Simple, educational C# Pathtracer
Following on from my simple C# raytracer, here’s the same codebase adapted as a pathtracer.

Read on for full source/binary download.
With pathtracing you get a different set of wonderful light transport effects for free (”free” being in respect of programmer effort rather than CPU cycles) – soft shadows and gorgeous diffuse lighting. Check out the room corner shadowing in the image, and the color bleed on the floor near the lightsource. I adjusted the curves a little in Photoshop to brighten the image up; a gamma correction pass in the code would deal with that.
The principle is simple. We’re still doing a first intersection check as we do for classical raytracing. Instead of then evaluating each light’s contribution to the pixel, we instead create a reflection ray in a random direction by picking a point on an imaginary hemisphere placed over the intersection point (with the hemisphere’s north pole being the surface normal at point of intersection).
Then we recurse; trace from the intersection point through the point we picked on the hemisphere and check for collisions. When one occurs, we do the same thing — bounce off in a random direction.
Note that we’re not spawning any secondary rays, as classical raytracing does to calculate reflections; one ray passed into our recursive Trace() function results in one ray only bouncing through the scene.
Some primitives in the scene are marked as emitters; there are no other light sources in the scene. If the ray bouncing around the scene hits an emitter, Trace() returns the colour of the emitter and that ray bounces no further.
Otherwise, Trace() returns the colour of the current surface multiplied by the calculated reflection colour. So a ray that bounces three times then hits an emitter will result in the following being returned by Trace():
Final bounce (deepest call level): emitter colour
3rd bounce: emitter colour * 3rd surface colour
2nd bounce: (emitter col * 3rd surface colour) * 2nd surface colour
1st bounce (shallowest call level): ((emitter col * 3rd surface colour) * 2nd surface colour) * 1st surface colour
If a ray bounces a given maximum number of times without hitting an emitter, Trace() will bail out and as can be seen from the call tree above, the pixel we’re calculating for will end up black.
Given enough time we could calculate the complete hemispheric viewpoint as “seen” by an intersected point! That would take longer than we have, so we’re making an approximation to that integral. If we just fired off one initial ray per pixel, the results would be extremely noisy (try it and see). Just following one possible photon path per pixel obviously isn’t enough; so, we repeat the whole operation n times per pixel, and average the results. That way the pixel has n possible photon paths contributing to it, creating a more realistic approximation than just one.

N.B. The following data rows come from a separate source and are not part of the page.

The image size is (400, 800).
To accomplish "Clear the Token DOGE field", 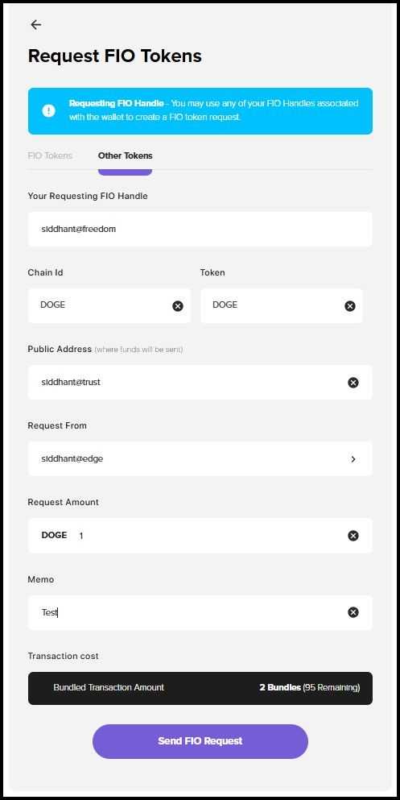I will (350, 306).

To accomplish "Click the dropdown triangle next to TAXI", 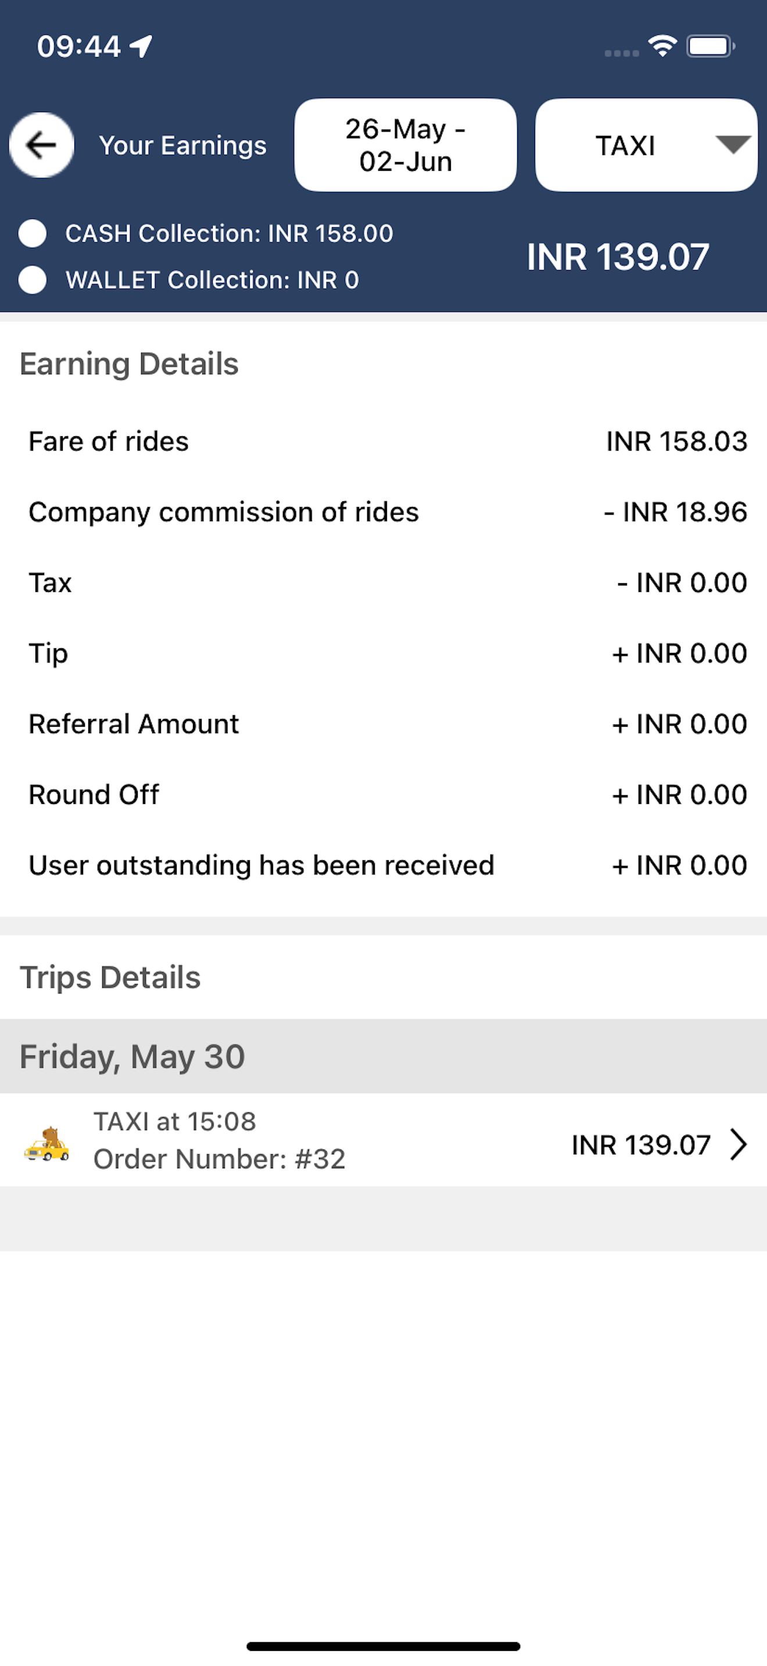I will point(733,145).
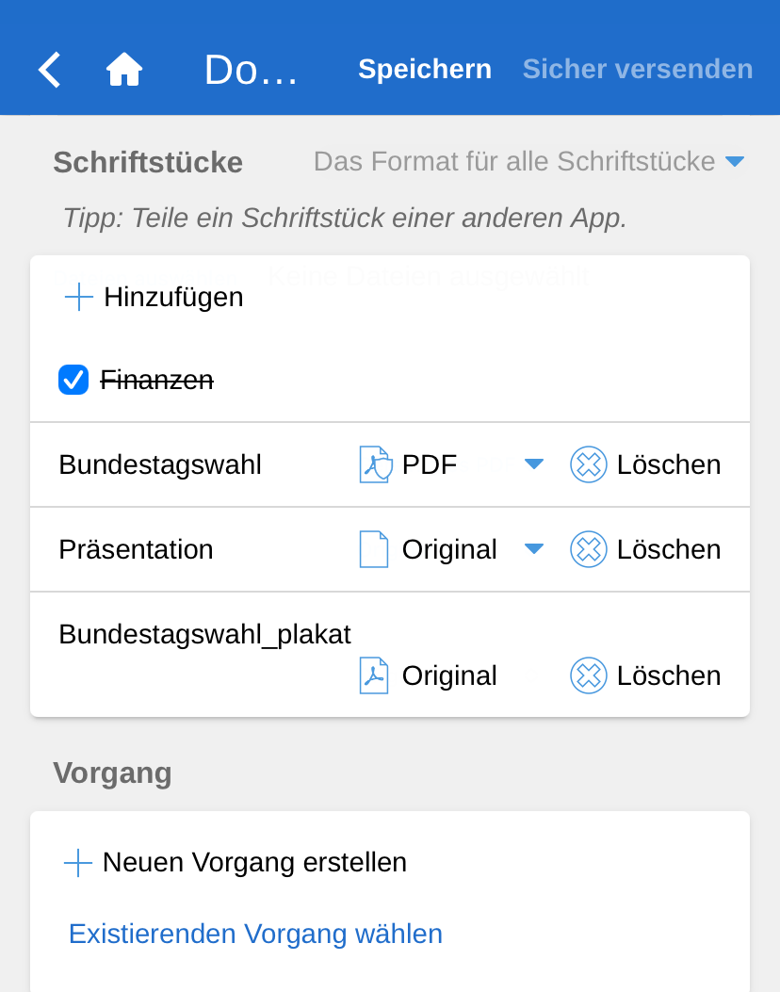Viewport: 780px width, 992px height.
Task: Click the PDF file icon for Bundestagswahl_plakat
Action: (x=374, y=675)
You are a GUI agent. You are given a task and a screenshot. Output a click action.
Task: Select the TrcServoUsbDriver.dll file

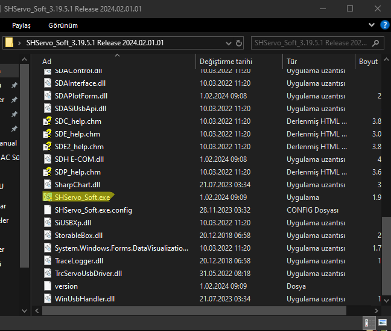[x=88, y=273]
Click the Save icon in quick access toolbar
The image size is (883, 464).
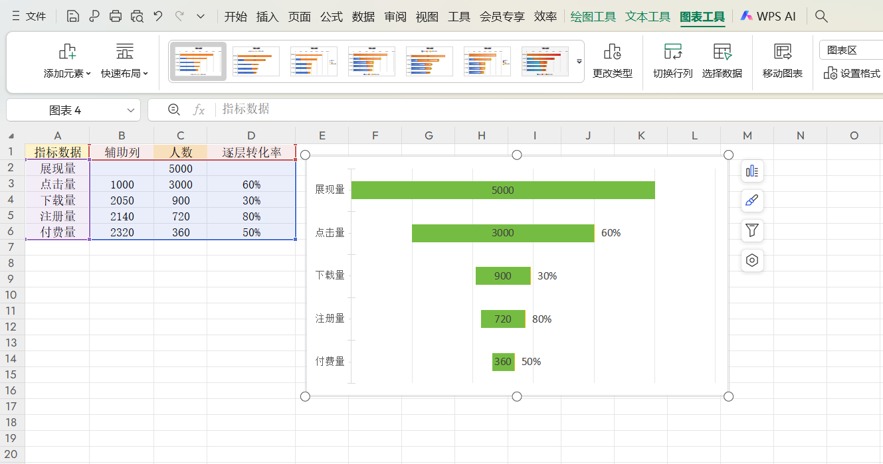click(72, 15)
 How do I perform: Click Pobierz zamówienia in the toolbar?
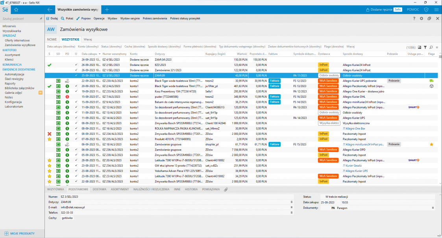[x=155, y=19]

There are many possible enhancements. Path tracing can simulate most forms of light transport. Really when we hit a point, we should choose something to do with a weighted probability based on surface properties. For example a photon could take a diffuse or specular path — or indeed a refractive path instead of reflective. For a glass surface for example, a photon could well choose a diffuse reflective path but alternatively it could choose to follow a refractive path into the glass. This doesn’t take much implementing and gives us caustics — lots of fun to be had!
Download source and binary (13Kb RAR file)







Thank you Iain for sharing your work!
I was just wondering about the statistics on the image above with red, green, and an emitter balls.
So, how many path per pixel did you trace to get that image, and how long did it take?
Comment by Hae Jeong — Nov 17 2009 @ 2:32 pm
Hi Hae, thanks for your comment. That image was 512 paths per pixel, with a maximum bounce depth of 4. It took a few hours, possibly 6 to 8, but I was rendering on my little pre-Atom EeePC!
The code’s pretty unoptimised to make it hopefully highly readable.